Afetos · Das palavras das cartas

BEDA #9 – A Mutação: O avesso que herdei de você.

pai,

Hoje o calendário diz que é o teu dia, mas aqui dentro a vida exige o avesso. Dizem que há muitas fases para o luto, pai; a falta de uma pessoa que se foi provoca muitas mudanças nos anos que se seguem e descobri que mudar é um processo invisível e doloroso. Para que o voo aconteça amanhã, é preciso desmanchar-se por dentro hoje, recompor as certezas e aceitar a perda da antiga forma.
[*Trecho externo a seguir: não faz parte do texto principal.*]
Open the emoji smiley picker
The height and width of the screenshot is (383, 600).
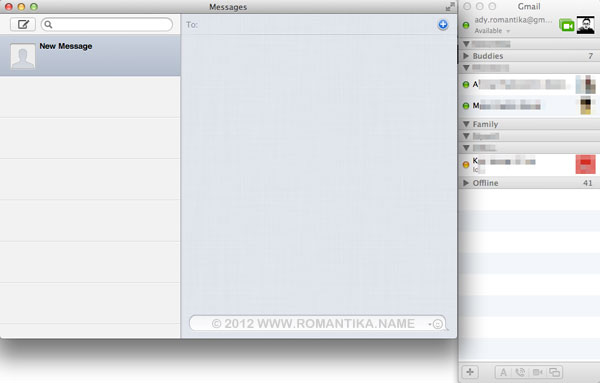tap(437, 324)
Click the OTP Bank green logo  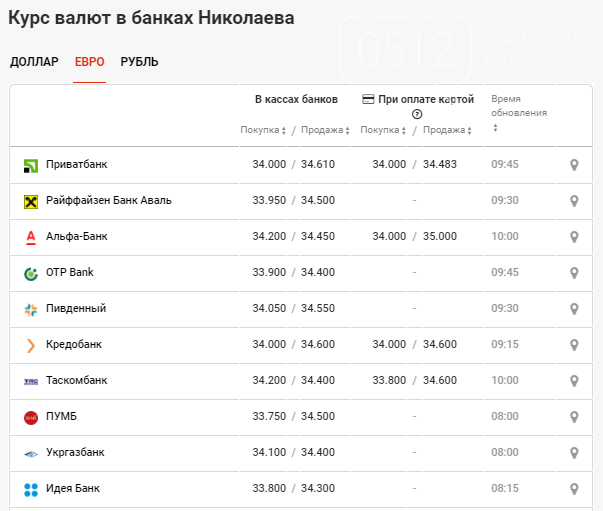[30, 273]
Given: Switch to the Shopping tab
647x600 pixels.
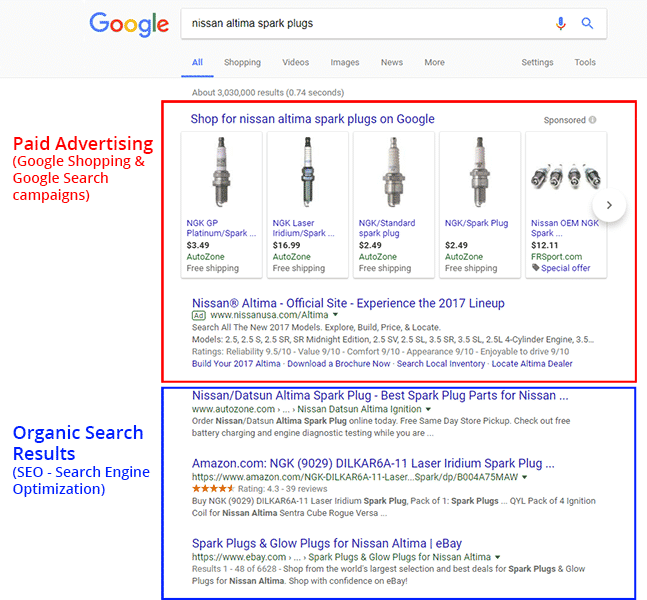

Dói deixar de ser o que eu era. Antes, eu era a filha; hoje, sou órfã. Mas, enquanto me desmonto no escuro desse processo, é a tua força que me sustenta. Olho para as minhas mãos e reconheço nelas os teus traços, a tua teimosia bonita e a herança da tua firmeza. As coisas de que você gostava passam a fazer parte das lembranças e, em diálogos com meus irmãos, é comum repetir: meu pai gostava disso. Cada um reage diferente à tua falta, cada um repete em gestos os teus gostos.

Neste domingo de sol forte, recolho os meus pedaços sabendo que herdei de você a coragem de enfrentar os próprios desertos. Bebo meu café pensando no teu abraço. Sigo daqui, sangrando as asas no silêncio, mas pronta para o tamanho do mundo que me espera.

Feliz dia, onde quer que a tua ilha esteja!